LONDON (ICIS)--BASF is pressing ahead with its key multi-billion euro growth projects, particularly its planned China Verbund site and battery technology sites in Europe, CEO Martin Brudermuller said on Wednesday, despite the need to cut costs in the wake of the coronavirus pandemic.
The growth potential of the projects justifies the scale of the expenditure, Brudermuller said, despite the push to generate €2bn of earnings before interest, taxes, depreciation and amortisation (EBITDA) from the end of 2021 from cost-cutting.
“If you talk about long-term projections on the growth opportunities of a company, you cannot change that, just because of coronavirus,” he said, speaking at a press conference on Wednesday.
Brudermuller said on February that the company expects to spend €23.6bn on growth projects through to 2024, with the complex planned in Guangdong, China, to absorb over a third of that funding.
Ratings agency Moody’s projected in June that BASF would post €1bn negative cash flow this year, expanding to €2bn next year, driven in part by the peak investment phase for the Guangdong Verbund site.

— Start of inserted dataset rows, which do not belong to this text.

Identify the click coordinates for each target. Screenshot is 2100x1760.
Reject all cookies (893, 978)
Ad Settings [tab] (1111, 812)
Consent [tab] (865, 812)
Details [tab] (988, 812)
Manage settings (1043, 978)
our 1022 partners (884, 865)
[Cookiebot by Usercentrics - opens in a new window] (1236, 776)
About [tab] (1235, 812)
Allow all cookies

BASF’s Verbund sites are those where production, market platforms and technologies are integrated, linking all businesses together; its flagship Verbund is located in Ludwigshafen, Germany.
The fundamentals of the Guangdong project justify the cost, Brudermueller said, claiming that the coronavirus pandemic has accelerated China’s focus on developing domestic independence for key chemicals.

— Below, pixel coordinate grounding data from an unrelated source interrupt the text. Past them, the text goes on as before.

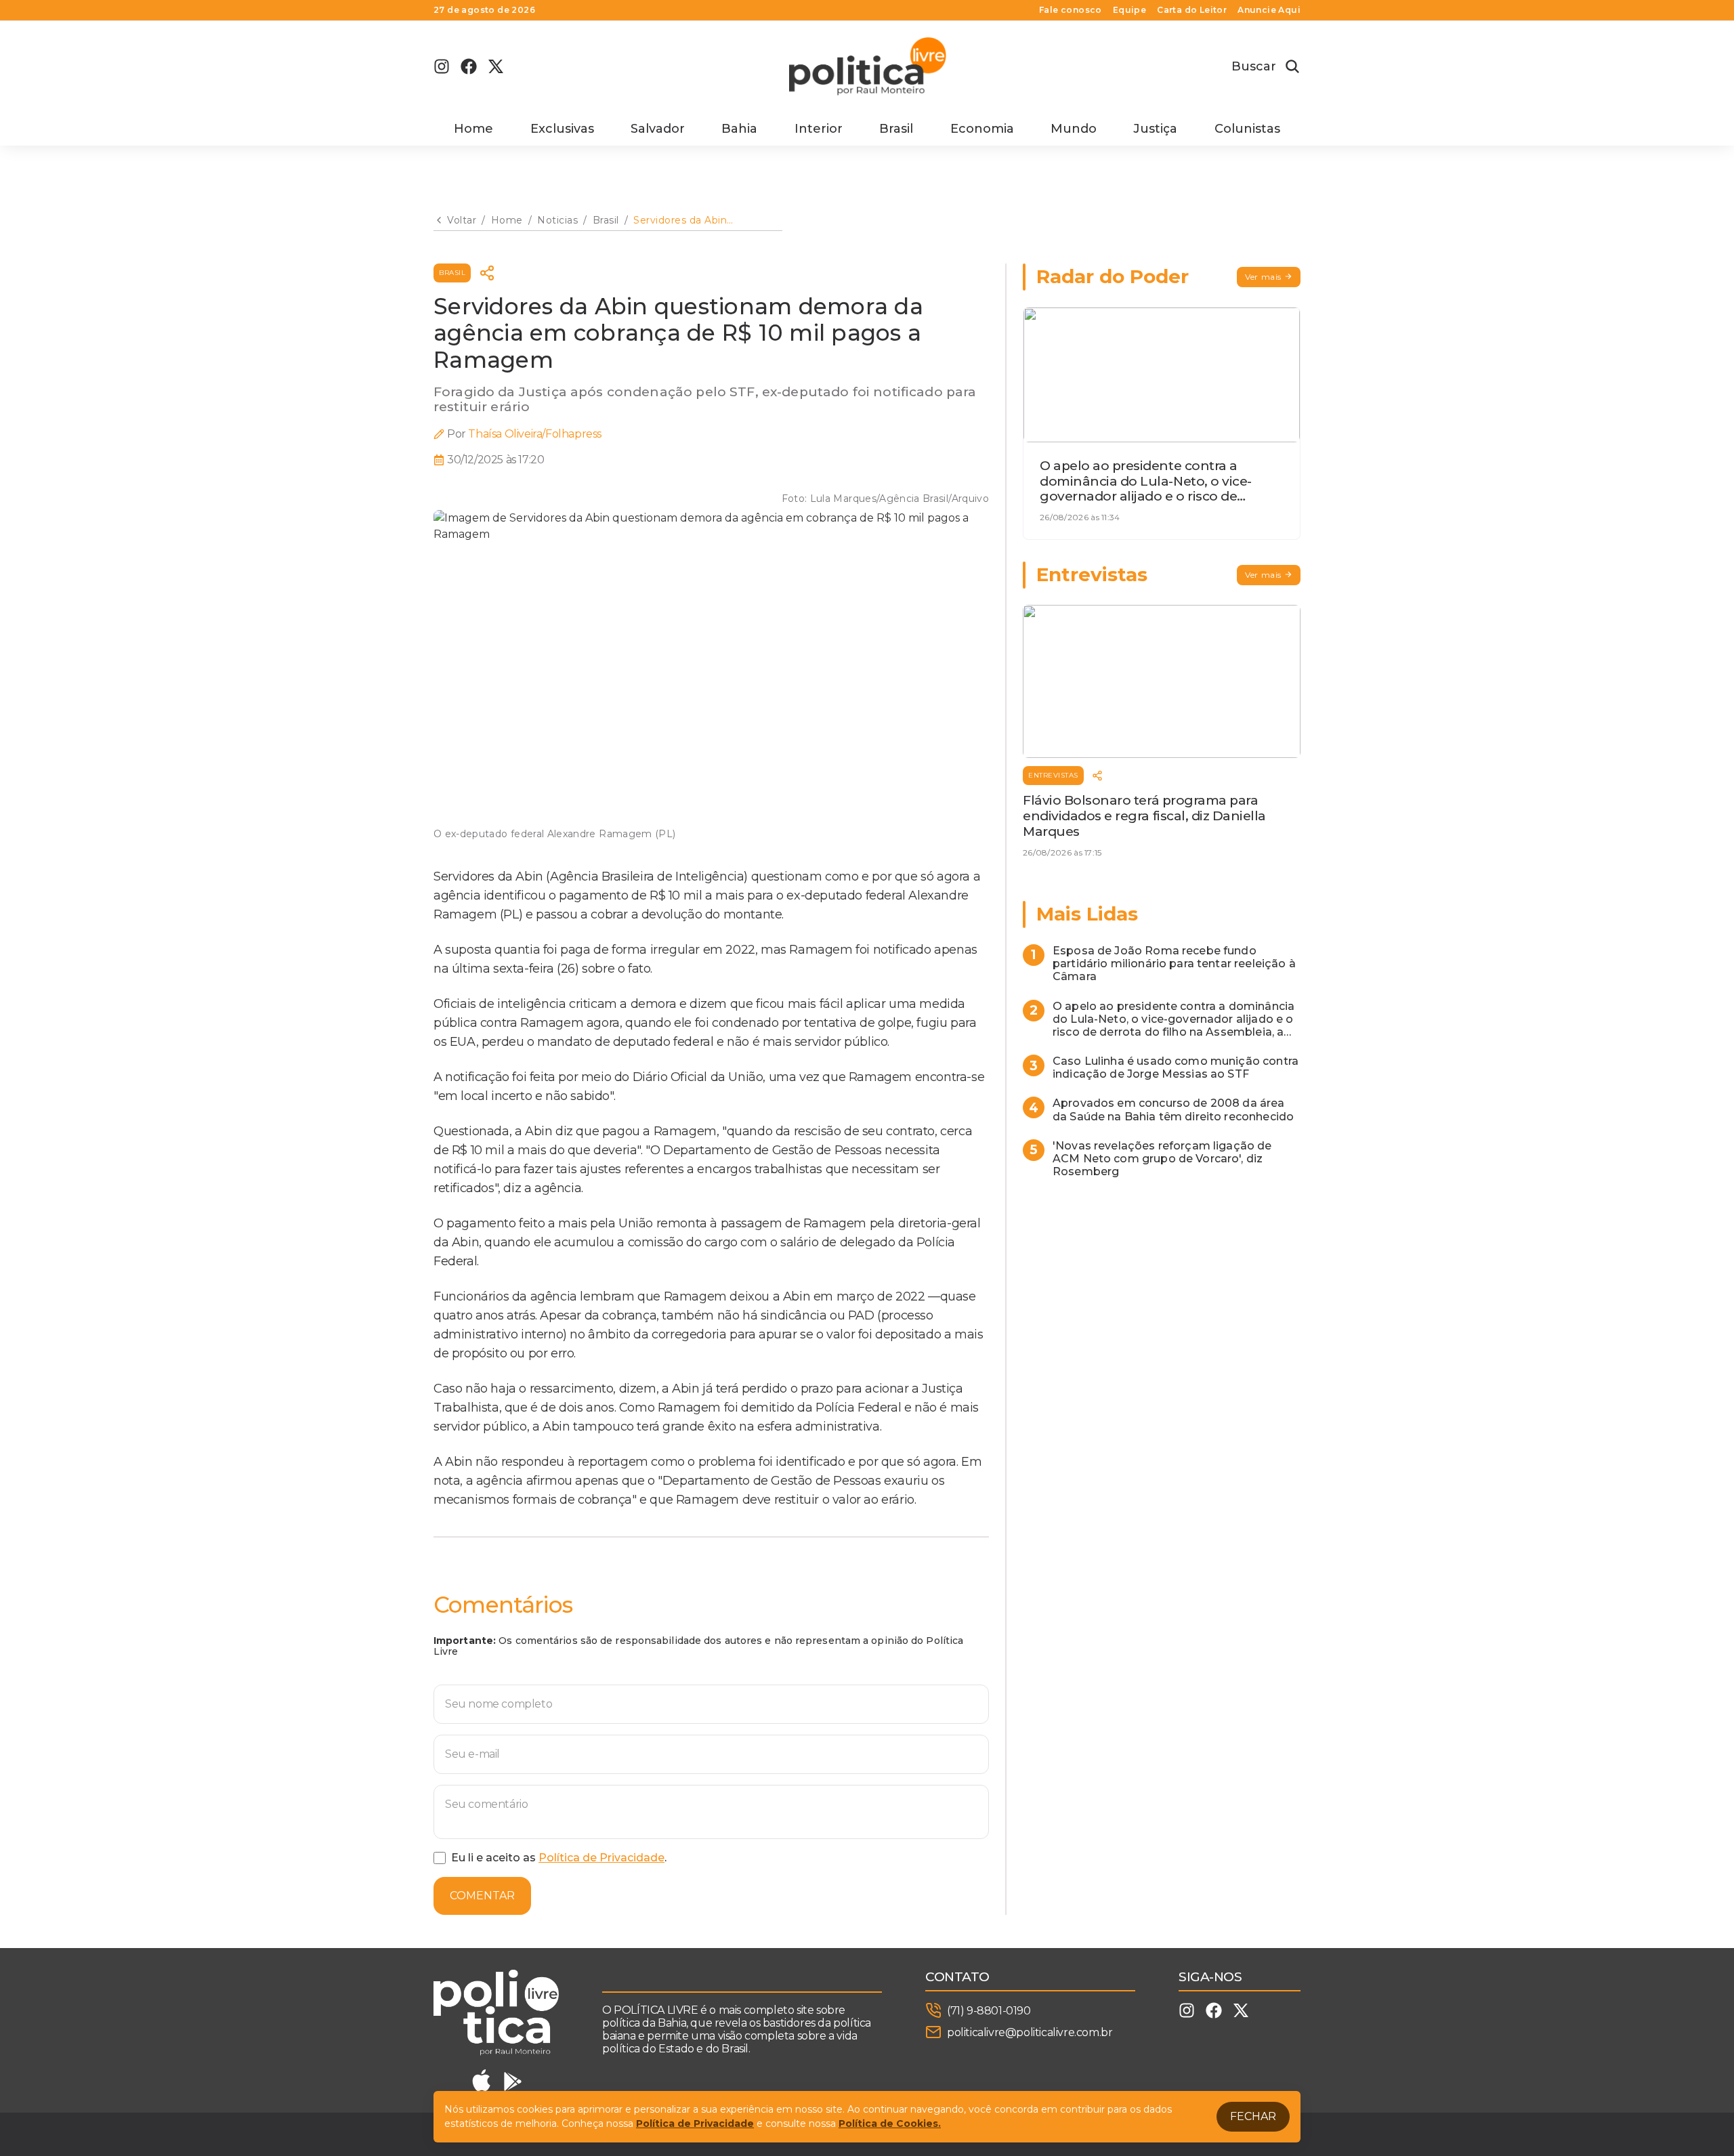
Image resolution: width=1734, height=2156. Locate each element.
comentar (482, 1895)
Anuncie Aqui (1269, 10)
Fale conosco (1070, 10)
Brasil (896, 128)
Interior (819, 128)
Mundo (1074, 128)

“If you look at the Chinese data about the market size and share of global chemicals market, that looks even better than it did pre-coronavirus because there’s a very strong focus now on the domestic market, a re-steering from export-driven to a domestic economy, that will all be positive for long-term demand,” he said.
China has accomplished a V-shaped recovery since the lockdown-driven demand trough seen earlier in the year and the country is a significant earnings driver for BASF at present, with double-digit volume growth in each month of the third quarter from Greater China for most business divisions, he said.
Plans to invest in battery materials production capacity in Schwarzheide, Germany, and Harjavalta, Finland, remain on track, with macroeconomic drivers for the sector continuing strong, Brudermuller added.
“No question that a tipping point for electric cars was reached and this is very strong growth market,” he said.
The BASF chief was more circumspect on whether a potential production complex in India would move forward.
The company signed a memorandum of understanding with Borealis, Adani and ADNOC in October 2019 to evaluate the potential to jointly develop a large complex in the country.